Senin, 06 November 2023

BOIKOT

"Saat seseorang mengambil alih ladang tempat seseorang lain membuatmu terusir, siapapun itu kalian harus menghindar darinya saat bertemu di jalan! Kalian harus menghindar darinya di jalan-jalan kota! kalian harus menghindar darinya di toko! Kalian harus menghidar darinya di ladang dan di tempat umum! Dan bahkan di tempat ibadah sekalipun dengan membiarkannya sendiri, memberinya pengucilan, mengasingkannya dari tempat ini! Kalian harus menunjukkan padanya sikap benci terhadap tindak kejahatan yang dia lakukan terhadapmu."

Salah satu penggalan dari narasi pidato Stewart Parnel, yang menyerukan aksi pemboikotan, yang akhirnya dikenal dengan istilah aksi "boikot".

Parnel adalah pemimpin Liga Lahan Irlandia, yang memimpin pemboikotan-perlawanan terhadap kebijakan tuan tanah Lord Erne lewat kaki tangannya yang bernama Kapten Boycott (Charles Boycott), 1880.

Istilah boikot ini awal mulanya adalah adaptasi sarkas dari nama Kapten Boycott itu sendiri, yang sempat popular di media-media Inggris saat itu. 

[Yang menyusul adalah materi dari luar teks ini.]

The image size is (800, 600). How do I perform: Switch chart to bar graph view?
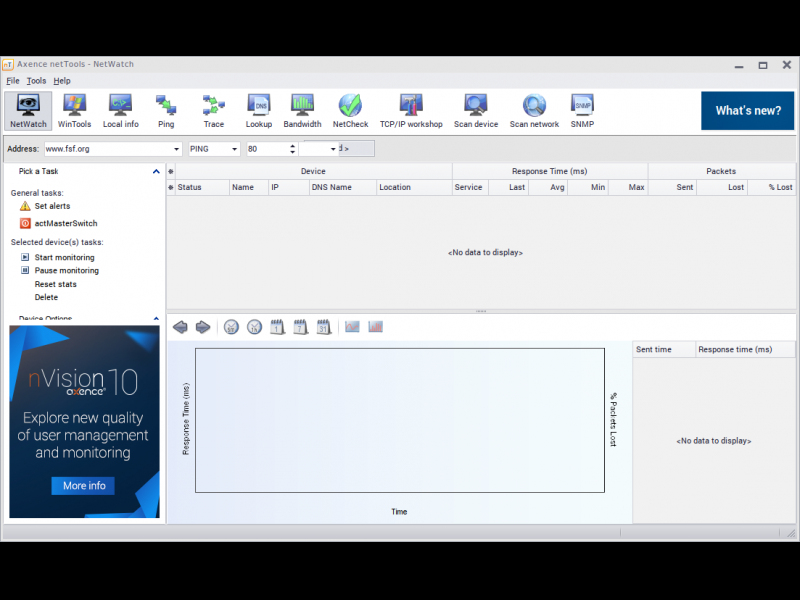click(376, 327)
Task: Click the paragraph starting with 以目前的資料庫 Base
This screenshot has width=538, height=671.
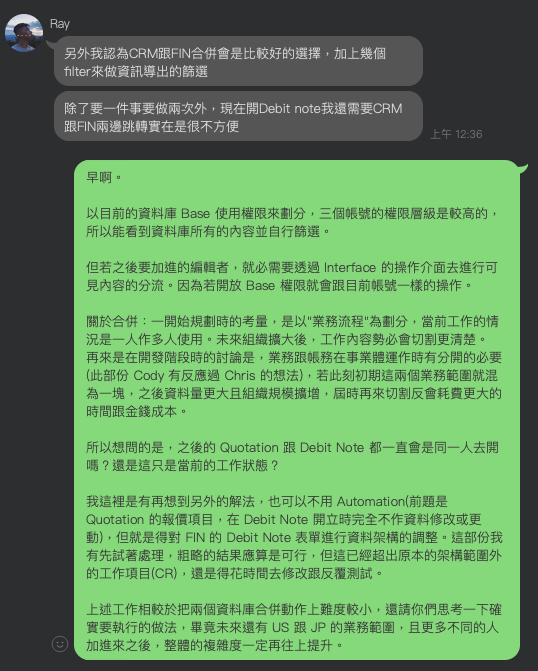Action: [x=292, y=222]
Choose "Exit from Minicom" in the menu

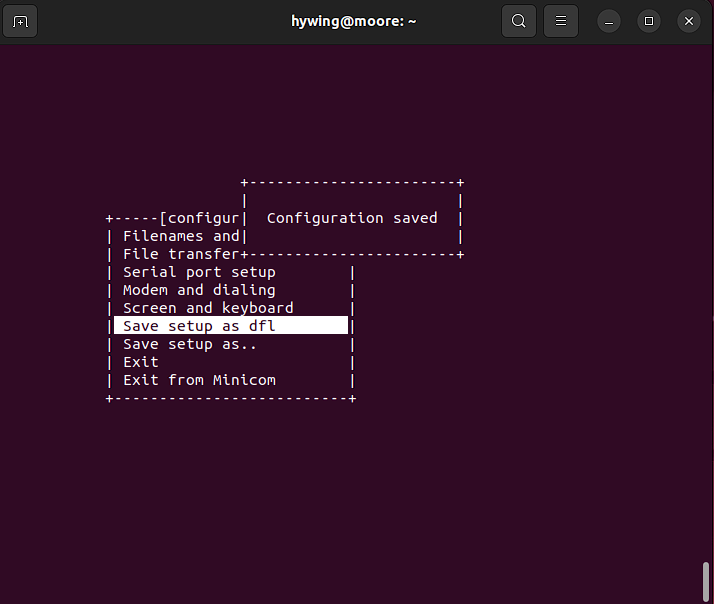click(x=199, y=380)
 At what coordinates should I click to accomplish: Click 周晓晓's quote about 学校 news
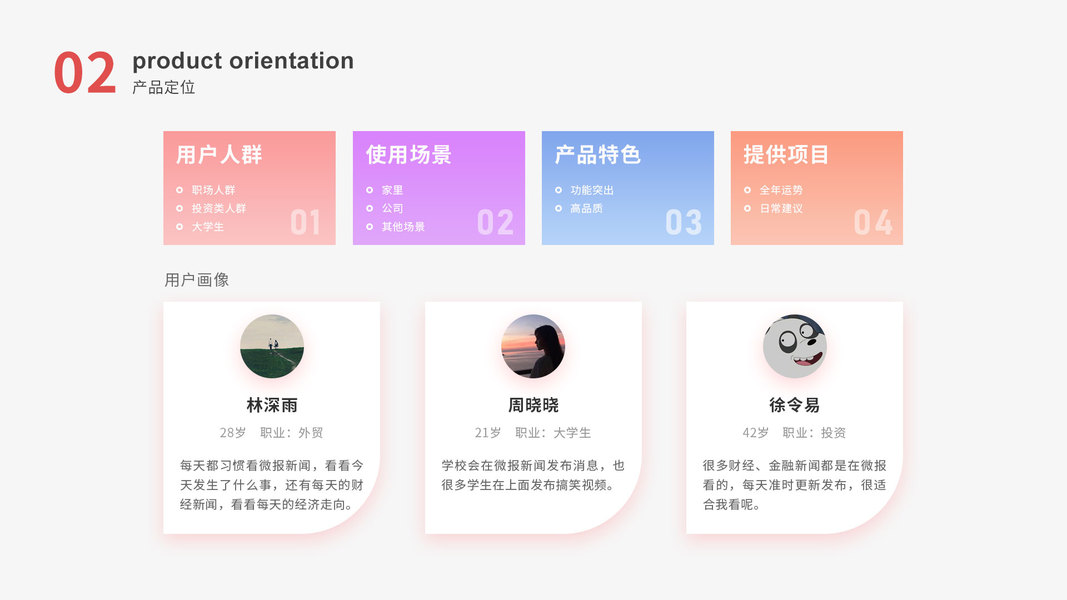(533, 475)
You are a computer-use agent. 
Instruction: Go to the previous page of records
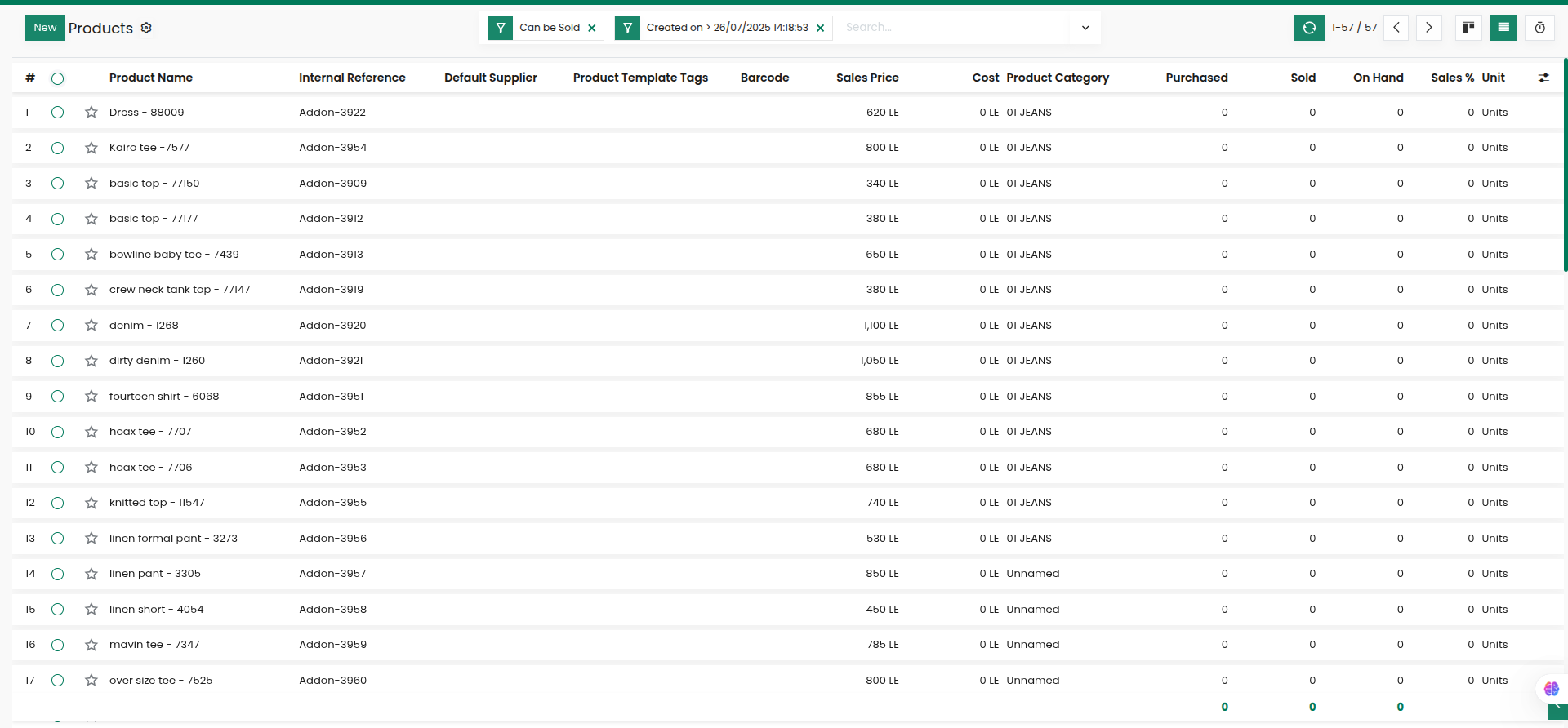pos(1396,28)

Ketika tuan tanah Lord Erne lewat tangan kanannya Charles Boycott menolak permintaan petani untuk menurunkan harga sewa lahan hingga 25%, hal itu memantik marah para petani yang tercekik oleh sewa lahan yang tinggi ditambah panen yang buruk. Sebagai reaksi para buruh tani mengorganisir diri untuk secara bersama-sama melakukan boikot, lewat aksi pengucilan, penolakan untuk bekerja, dan penolakan untuk bekerjasama dengan Kapten Boycott.

Hasilnya, ketiadaan orang yang ingin bekerja untuk Kapten Boycott membuatnya kesulitan mengontrol dan memanen hasil panennya, hingga akhirnya keputusan mendatangkan pekerja dari luar yang membuat ongkos produksinya membengkak drastis membuatnya bangkrut.

Dari situ sejarah tentang pemboikotan dan kemenangan orang-orang kecil inilah yang kemudian membuat aksi boikot menjalar ke banyak negara berkembang sebagai alternatif perlawanan orang-orang kecil melawan elit-elit kolonial yang berkuasa.

Tentang bagaimana kaum Republik pada masa perjuangan kemerdekaan menemukan dan menggunakan boikot sebagai alat perlawanan, novel Pramoedya Jejak Langkah cukup apik menuliskan hal itu. "Bukan golongan kuat saja punya kekuatan, juga golongan lemah. Tuan, golongan lemah bisa menunjukkan kekuatan diri sebenarnya. Boikot, Tuan, perwujudan kekuatan dari golongan lemah!".

Di tengah situasi sosial politik kolonial yang menjarah banyak negara-negara kecil tak terkecuali Indonesia pada masa kolonial Belanda, boikot muncul sebagai senjata yang dianggap berkemajuan pada saat itu seturut dengan "berorganisasi". Dengan boikot rakyat kecil seperti menemukan alat yang tepat untuk menggebuk sekali pukul . Itu cukup untuk membuat Belanda pada saat itu keteteran karena pabrik-pabrik perkebunan dan gula mereka benar-benar kandas.

Ketika tangan-tangan pekerja berhenti, maka dengan sendirinya arus perputaran akumulasi modal produksi juga berhenti. Boikot dan mogok, seperti menjadi perwujudan praktis dari kata-kata Tan Malaka yang mengatakan: "Sesungguhnya bukanlah kaum pekerja yang bergantung pada kaum modal, tapi kaum modallah yang bergantung pada kaum pekerja". Dan itu terbukti bagaimana para elit meradang ketika tangan kasar pekerja itu berhenti.

Pada titik ini, Boikot menjadi alat politik kaum tertindas dalam sejarah perlawanan yang paling ampuh untuk memaksa para elit kolonial untuk membuat keputusan politik penting. Arus modal yang tergerus bahkan terhenti, tidak hanya sanggup menghentikan dan menghancurkan akumulasi kapital, tapi juga bisa membuat tank-tank lapis baja berhenti, pabrik-pabrik senjata menjadi redup.